__Objetivo del ejercicio__
Reproduce palabra por palabra, por favor, las líneas de abajo: empieza en la que contiene "Given: Select the Enrolments/Month view" y detente tras la que contiene "Image resolution: width=1400", ambas incluidas.

__Listado de datos__
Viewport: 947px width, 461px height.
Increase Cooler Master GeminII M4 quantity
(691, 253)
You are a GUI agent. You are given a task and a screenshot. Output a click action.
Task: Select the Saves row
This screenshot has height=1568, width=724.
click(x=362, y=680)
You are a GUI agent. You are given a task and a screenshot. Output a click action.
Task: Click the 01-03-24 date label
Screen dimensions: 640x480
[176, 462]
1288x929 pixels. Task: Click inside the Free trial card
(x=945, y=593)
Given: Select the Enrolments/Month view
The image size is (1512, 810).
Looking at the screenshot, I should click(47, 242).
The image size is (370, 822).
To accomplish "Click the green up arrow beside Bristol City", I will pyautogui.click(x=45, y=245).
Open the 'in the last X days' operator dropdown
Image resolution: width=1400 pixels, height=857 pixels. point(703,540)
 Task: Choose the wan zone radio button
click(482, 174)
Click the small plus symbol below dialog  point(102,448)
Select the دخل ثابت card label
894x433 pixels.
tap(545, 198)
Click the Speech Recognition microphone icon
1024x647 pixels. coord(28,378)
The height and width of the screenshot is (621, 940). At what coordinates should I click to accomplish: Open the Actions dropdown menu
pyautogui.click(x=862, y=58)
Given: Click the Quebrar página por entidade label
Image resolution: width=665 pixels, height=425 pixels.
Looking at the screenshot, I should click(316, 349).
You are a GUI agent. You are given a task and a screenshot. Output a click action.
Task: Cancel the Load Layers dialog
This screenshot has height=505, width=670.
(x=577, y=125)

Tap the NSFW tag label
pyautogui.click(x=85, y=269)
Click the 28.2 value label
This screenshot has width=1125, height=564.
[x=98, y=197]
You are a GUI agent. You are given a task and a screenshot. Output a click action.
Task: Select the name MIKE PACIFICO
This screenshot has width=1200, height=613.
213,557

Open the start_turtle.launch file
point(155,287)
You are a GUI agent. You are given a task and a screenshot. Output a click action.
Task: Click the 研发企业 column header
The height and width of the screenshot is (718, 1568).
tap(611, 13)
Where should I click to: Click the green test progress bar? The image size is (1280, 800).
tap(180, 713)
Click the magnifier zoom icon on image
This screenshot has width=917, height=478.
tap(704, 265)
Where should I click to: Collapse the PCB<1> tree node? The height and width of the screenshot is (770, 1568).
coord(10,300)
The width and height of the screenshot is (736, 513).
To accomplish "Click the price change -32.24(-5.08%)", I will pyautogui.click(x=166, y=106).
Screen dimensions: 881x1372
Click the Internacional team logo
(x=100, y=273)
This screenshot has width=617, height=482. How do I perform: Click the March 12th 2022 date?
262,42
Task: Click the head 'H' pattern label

__Resultado del ejercicio__
Given: Select the Enrolments/Month view
The image size is (1512, 810).
Looking at the screenshot, I should click(47, 242).
The image size is (370, 822).
To accomplish "Click the green up arrow beside Bristol City", I will pyautogui.click(x=45, y=245).
Open the 'in the last X days' operator dropdown
Image resolution: width=1400 pixels, height=857 pixels. point(703,540)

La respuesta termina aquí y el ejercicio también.